= Aufgabenstellung A =
Schreib aus der Auflistung nur die Zeilen unverändert ab, die von der Zeile mit „Screen dimensions: 379x213“ bis einschließlich der Zeile mit „Open the Chn“ reichen.

= Auszug zum Lesen =

# Kleiner schwarzer Balken auf zweitem Monitor



## telepatl (5. April 2011)

Habe mir den samsung P2770FH zugelegt und es funktioniert eigentlich ganz gut.
Davor hatte ich den T220.
Habe also den 27'' als primären Schirm und den 22'' als zweiten.
Nun ist es aber so, dass am 22Zöller ein kleiner Schwarzer Balken sichtbar ist, mit zwei kaum sichtbaren Pfeilen.
Wenn ein Anwendungsfenster oder auch nur ein verzeichnisfenster Ihn überdeckt sieht man ihn nicht (ist eben überdeckt -> kein Pixelfehler oder sowas)

hier ein Screenshot:




			Dieser Inhalt steht nur eingeloggten Mitgliedern zur Verfügung.
        



Wie krieg ich den weg und was ist das eigentlich, habt Ihr sowas schon mal gesehen?

Vielen Dank im Voraus, für Info!

telepatl


----------



## OctoCore (5. April 2011)

Die spontane Vermutung war zuerst, dass der Monitor dir etwas per OSD sagen will, aber wenn diese Einblendung von einem Windowsfenster überdeckt werden kann, dann ist es das mit Sicherheit nicht.
Die Grafikkarte... bzw. deren Treiber scheint mir da schon ein besserer Kandidat zu sein.

= Aufgabenstellung B =
Setz den Forumsbeitrag über den kleinen schwarzen Balken auf dem zweiten Monitor direkt nach seinem letzten Satz fort.

= Inhalt der Auflistung =
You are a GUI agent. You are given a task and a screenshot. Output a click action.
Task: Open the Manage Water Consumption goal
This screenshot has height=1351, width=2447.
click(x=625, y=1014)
* * *
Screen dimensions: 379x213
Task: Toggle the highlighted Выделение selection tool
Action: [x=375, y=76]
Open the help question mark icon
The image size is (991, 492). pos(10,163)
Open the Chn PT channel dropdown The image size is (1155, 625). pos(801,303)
--
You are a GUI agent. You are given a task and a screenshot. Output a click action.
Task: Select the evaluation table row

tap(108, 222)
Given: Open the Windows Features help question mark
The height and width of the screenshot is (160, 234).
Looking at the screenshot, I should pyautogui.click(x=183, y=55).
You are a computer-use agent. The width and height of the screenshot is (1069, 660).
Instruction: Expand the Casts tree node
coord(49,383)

= Antwort A =
Screen dimensions: 379x213
Task: Toggle the highlighted Выделение selection tool
Action: [x=375, y=76]
Open the help question mark icon
The image size is (991, 492). pos(10,163)
Open the Chn PT channel dropdown The image size is (1155, 625). pos(801,303)

= Antwort B =
----------



## telepatl (5. April 2011)

Hi,

hab den Übeltäter gefunden!
Es war die ASUS AI Suite II. 
Hatte die auf automatisch verbergen gestellt, dann erscheint dieser Balken. 
Hab das deaktiviert -> Balken weg! 

Da kannst da gratulieren, unglaublich, oder?
Gute Nacht 

Grüße
telepatl


----------



## the.hai (9. August 2012)

Danke, für die Hilfe, hatte es grad auch nach ner Neuinstallation und war schon am verzweifeln, wo das herkommt etc....


----------



## cabmac (21. November 2012)

hehe, habe mich auch schon schwarzgeaergert, hat mir ebenfalls geholfen, auch wenn die Frage schon ein Weilchen her ist...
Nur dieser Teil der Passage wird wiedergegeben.